Sunday Edition
I love "obvious & important stuff"—that catches you flat-footed. Twenty+ years ago the matchless car dealer Carl Sewell introduced me to the "simple" idea of Lifetime Customer Value. There were none of today's lengthy research studies or least-squares data fitting on Customer Loyalty or any other unnecessary complications. Carl matter of factly said in conversation: "If we treat a guy well, he'll buy a half dozen or so cars from us over time and tell at least one friend. At $35,000 a pop that could easily add up to a half million bucks. I tell everyone from the reception desk to the service bay, that guy is a $500,000 bill walking in the store, ready to be won over, if we all work together to make him our best friend." No "Loyalty-based selling." No "experience marketing." No regression analyses. Just one guy and a friend nets a dozen sales, not one transaction, if we treat the fellow like next of kin. Love it!

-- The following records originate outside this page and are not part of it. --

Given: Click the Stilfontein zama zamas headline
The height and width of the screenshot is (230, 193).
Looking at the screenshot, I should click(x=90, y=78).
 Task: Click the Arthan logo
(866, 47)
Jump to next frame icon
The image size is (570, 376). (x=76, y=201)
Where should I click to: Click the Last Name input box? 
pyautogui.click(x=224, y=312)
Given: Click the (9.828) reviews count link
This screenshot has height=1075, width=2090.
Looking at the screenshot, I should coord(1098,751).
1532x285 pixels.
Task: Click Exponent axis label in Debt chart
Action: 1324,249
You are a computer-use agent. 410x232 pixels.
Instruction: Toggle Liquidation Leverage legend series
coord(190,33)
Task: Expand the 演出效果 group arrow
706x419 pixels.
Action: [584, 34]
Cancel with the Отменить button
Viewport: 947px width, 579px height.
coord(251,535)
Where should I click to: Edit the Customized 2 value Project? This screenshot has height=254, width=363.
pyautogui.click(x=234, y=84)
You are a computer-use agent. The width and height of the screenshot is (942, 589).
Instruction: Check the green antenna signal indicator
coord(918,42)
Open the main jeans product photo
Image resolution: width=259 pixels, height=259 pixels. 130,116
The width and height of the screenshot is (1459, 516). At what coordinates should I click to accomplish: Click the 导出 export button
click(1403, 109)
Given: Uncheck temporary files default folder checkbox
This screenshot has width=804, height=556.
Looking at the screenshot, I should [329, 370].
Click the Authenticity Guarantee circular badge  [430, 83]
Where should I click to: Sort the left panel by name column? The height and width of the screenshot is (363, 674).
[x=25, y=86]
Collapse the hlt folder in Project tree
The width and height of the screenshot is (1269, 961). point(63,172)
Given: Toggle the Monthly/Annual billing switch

Well, I'll offer another piece of "obvious" stolen advice. This one from Duke's Coach K [Krzyzewski], courtesy a recent interview for IBD/Investor's Business Daily. Here's his "obvious" remark: "Things don't stay the same. You have to understand that not only your business situation changes, but the people you're working with aren't the same day to day. Someone is sick. Someone is having a wedding. [You must] gauge the mood, the thinking level of the team that day."
That is, your 6-person project team or 7-person training department or 18-person housekeeping unit is a new puzzle every day. It's far beyond "treat everybody differently according to their skills," etc. It's that in a 220-day work year, we the leader-manager face 220 different teams! Every day is a new crossword puzzle! If you get off on doing the morning crossword every morning (metaphorically), you'll get off on confronting the day's Unique People Puzzle. I'd add that if such constant puzzle solving isn't your cup of tea, then leave the leading-managing to someone else! (Any of us with kids, or any primary-school classroom teacher, knows the full truth of this; the kid/s has/have 365 different personalities a year, calling for 365 different-distinct approaches. Mom seems to handle this a lot better than Dad—maybe that goes a long way toward explaining the accumulating evidence on women's often superior leadership skills.)
Thanks, Coach K!
(Incidentally, after reading this I called an acquaintance who was a well-known former pro football coach just for the hell of it; no surprise, he echoes coach K. "Right on, Tom. Every practice session, from the two-a-days at the beginning of summer camp until the Super Bowl, if you're lucky, has a more or less completely different character. You haven't got much time during a game week—you damn well better prepare for what you're going to face; each player, to use your words, is a different puzzle unto himself each day. Coach K is right—the on-the-road problem, the girlfriend problem, the free-tickets problem, the agent problem.")
(Related quote, courtesy Mary Pipher: "Be kind, for everyone you meet is fighting a great battle."—Philo of Alexandria. I like this a lot; I've pinned it to my home-office corkboard. Soooooooo true!)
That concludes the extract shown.